### Written instruction:
Identify every line in the records below that contains the word "height", and copy each of those lines. Case counts.

* begin Entries supplied *

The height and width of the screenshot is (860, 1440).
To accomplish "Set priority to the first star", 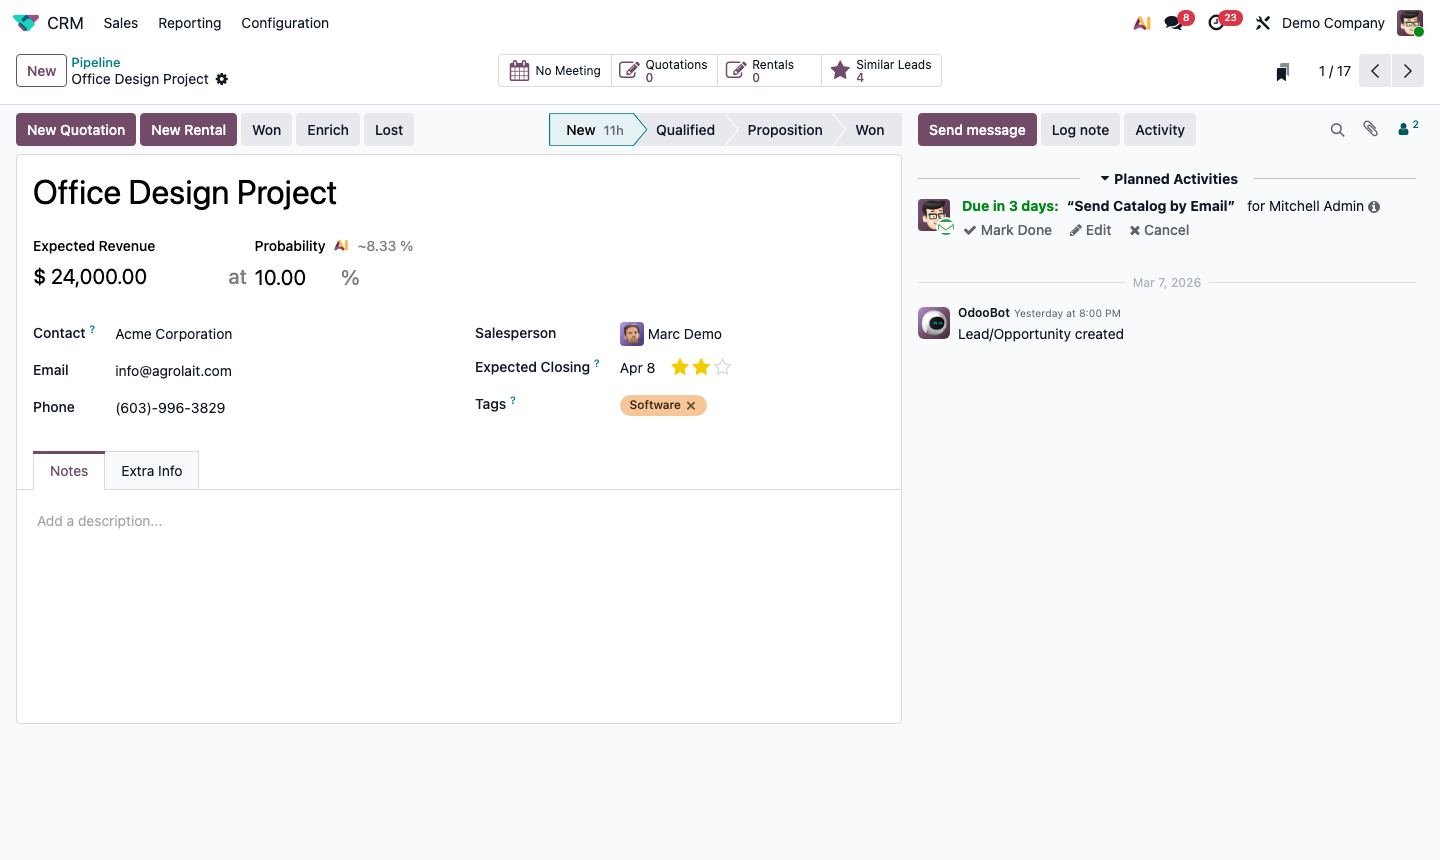I will click(680, 367).
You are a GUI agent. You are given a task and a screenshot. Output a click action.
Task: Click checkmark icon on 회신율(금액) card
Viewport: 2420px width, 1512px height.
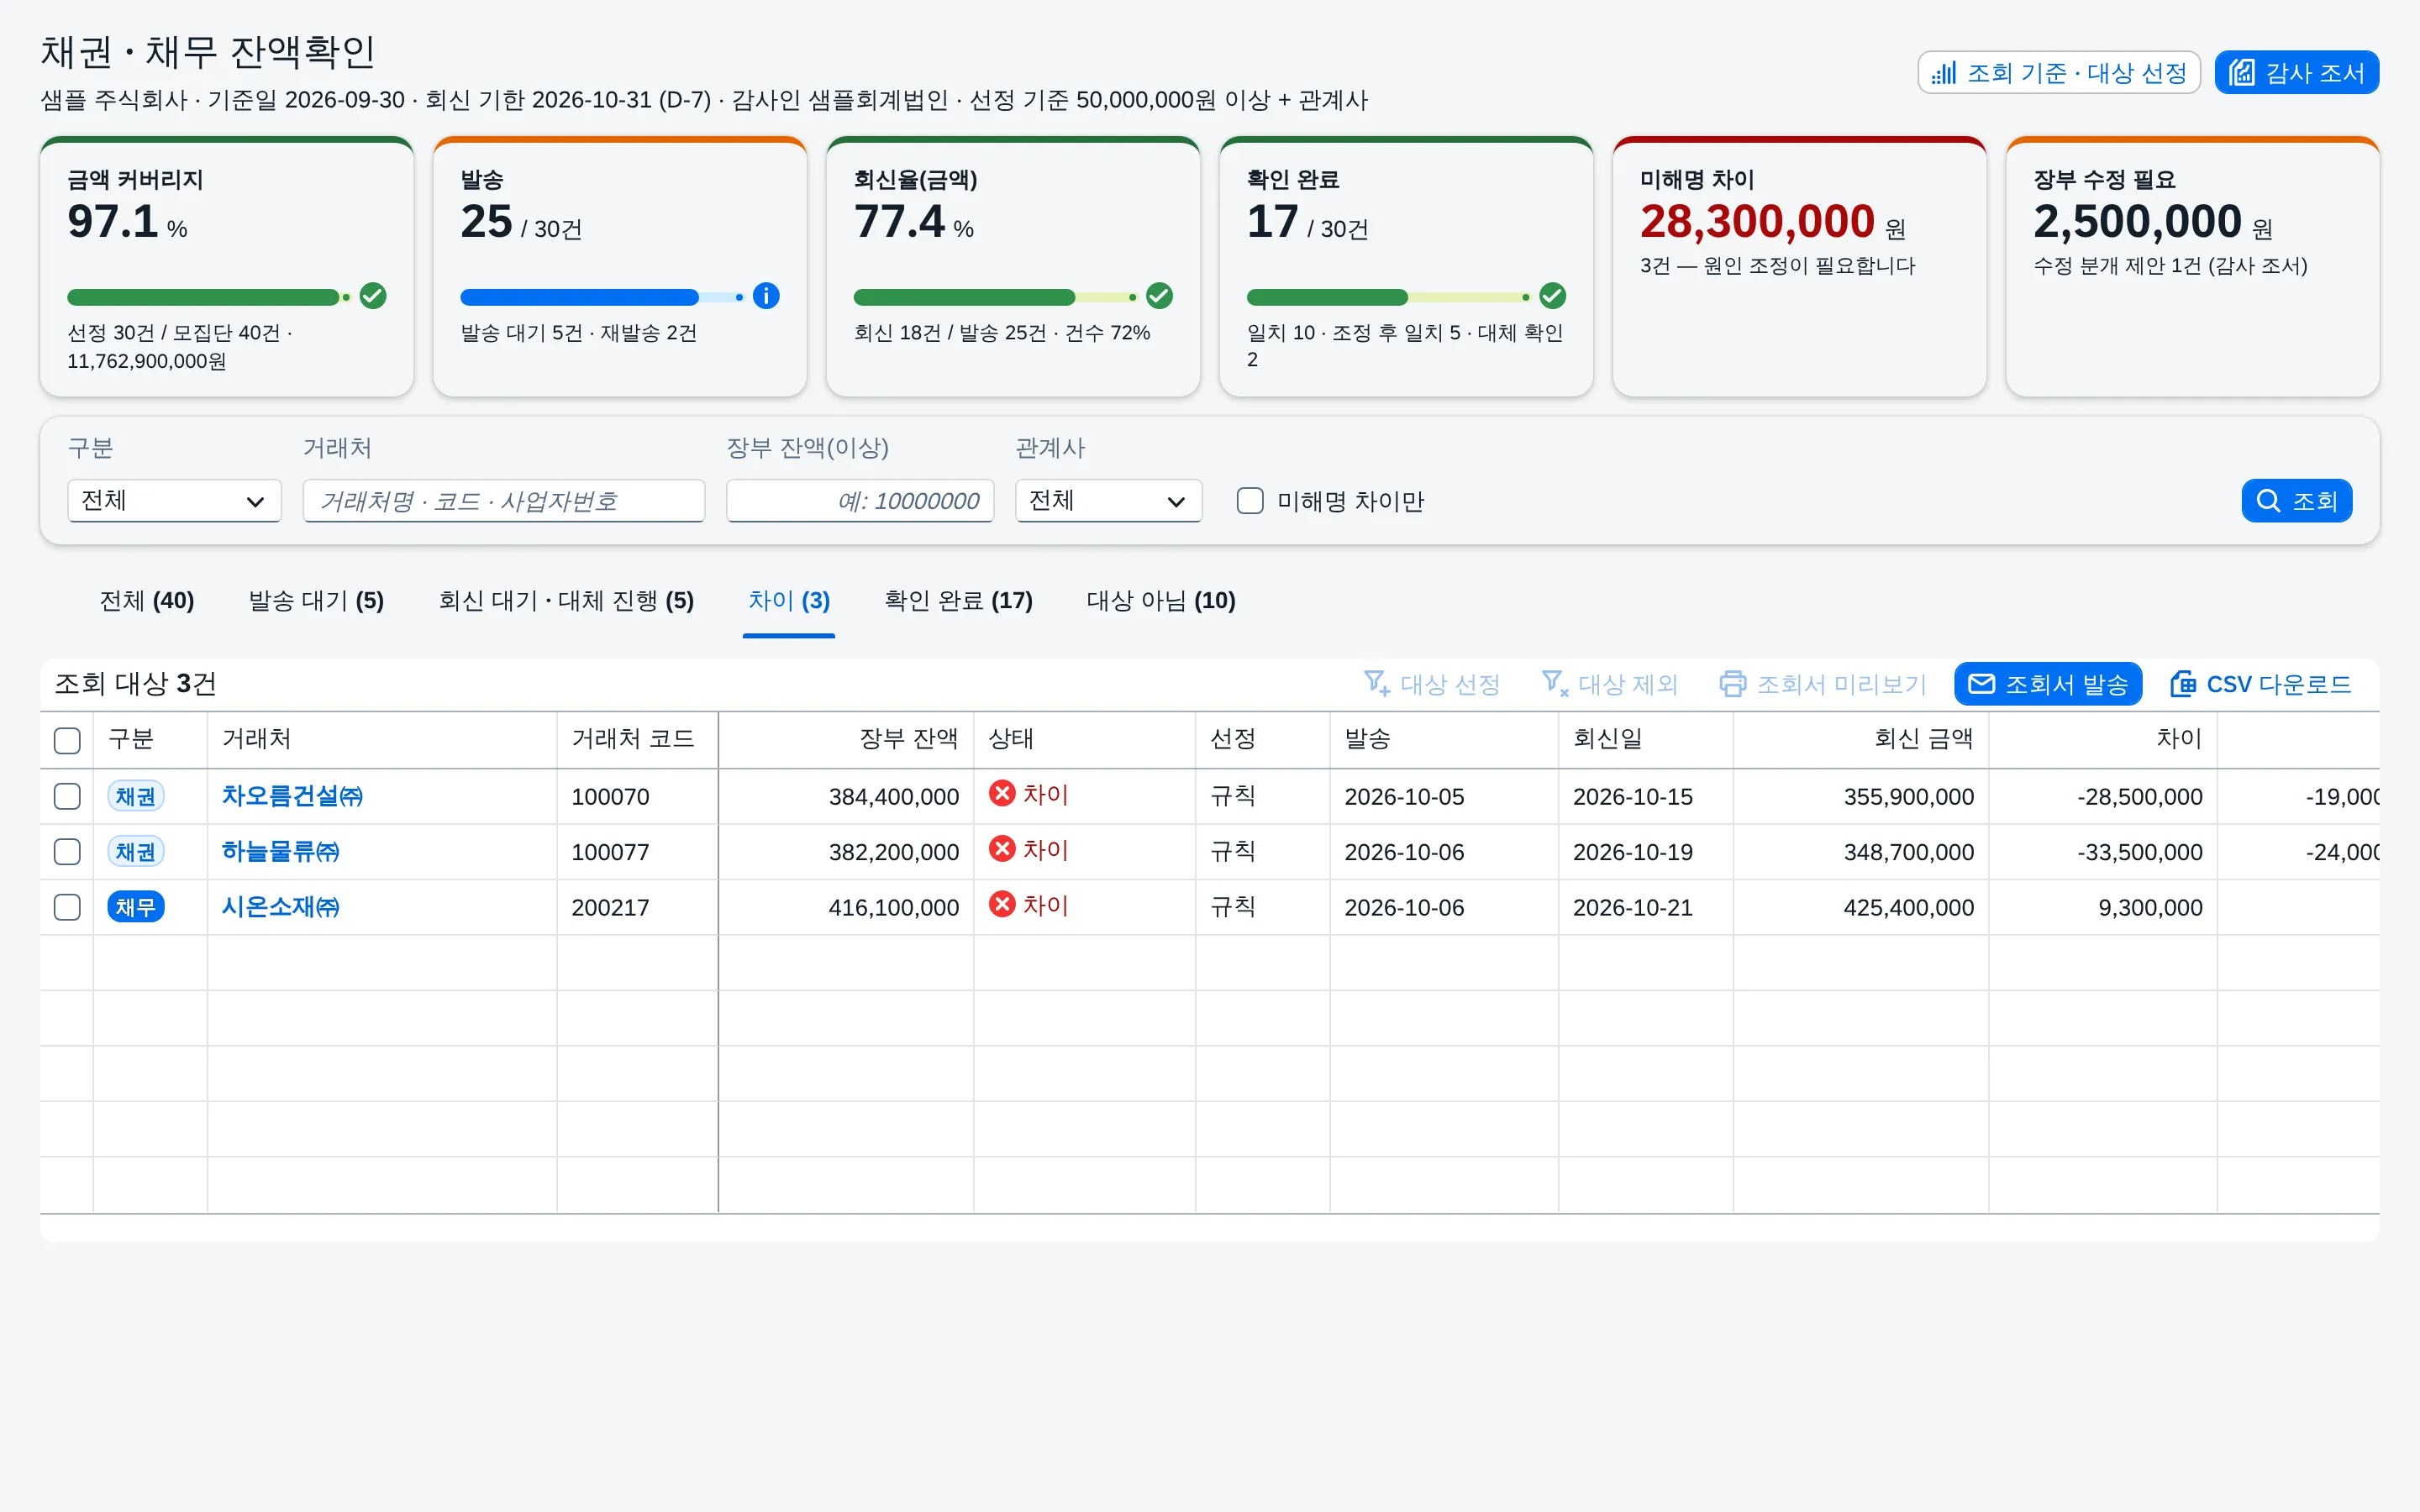coord(1159,296)
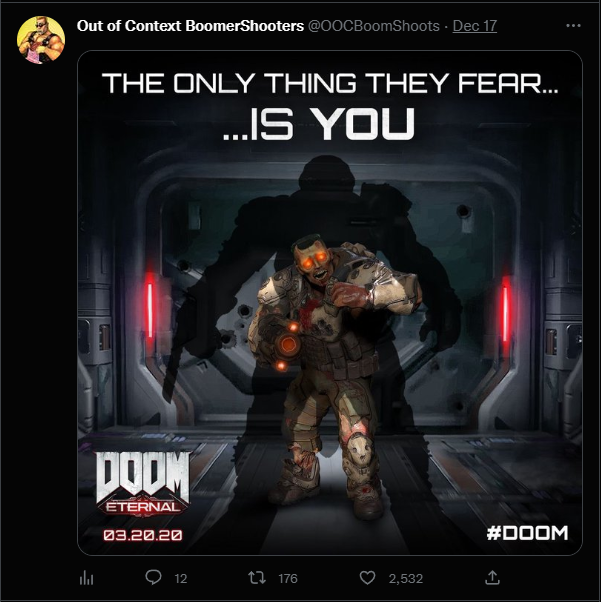Click the #DOOM hashtag on the poster
The width and height of the screenshot is (601, 602).
coord(527,533)
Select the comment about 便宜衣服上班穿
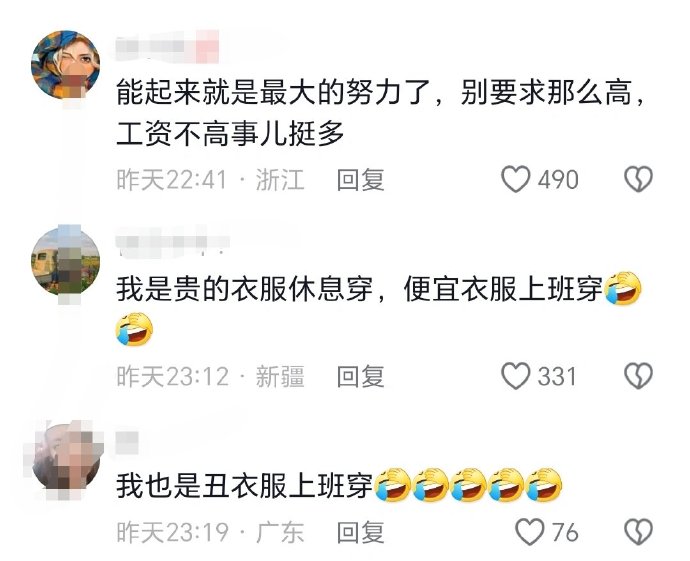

* end Entries supplied *

### Response:
The height and width of the screenshot is (860, 1440).
Viewport: 2420px width, 1512px height.
The width and height of the screenshot is (601, 602).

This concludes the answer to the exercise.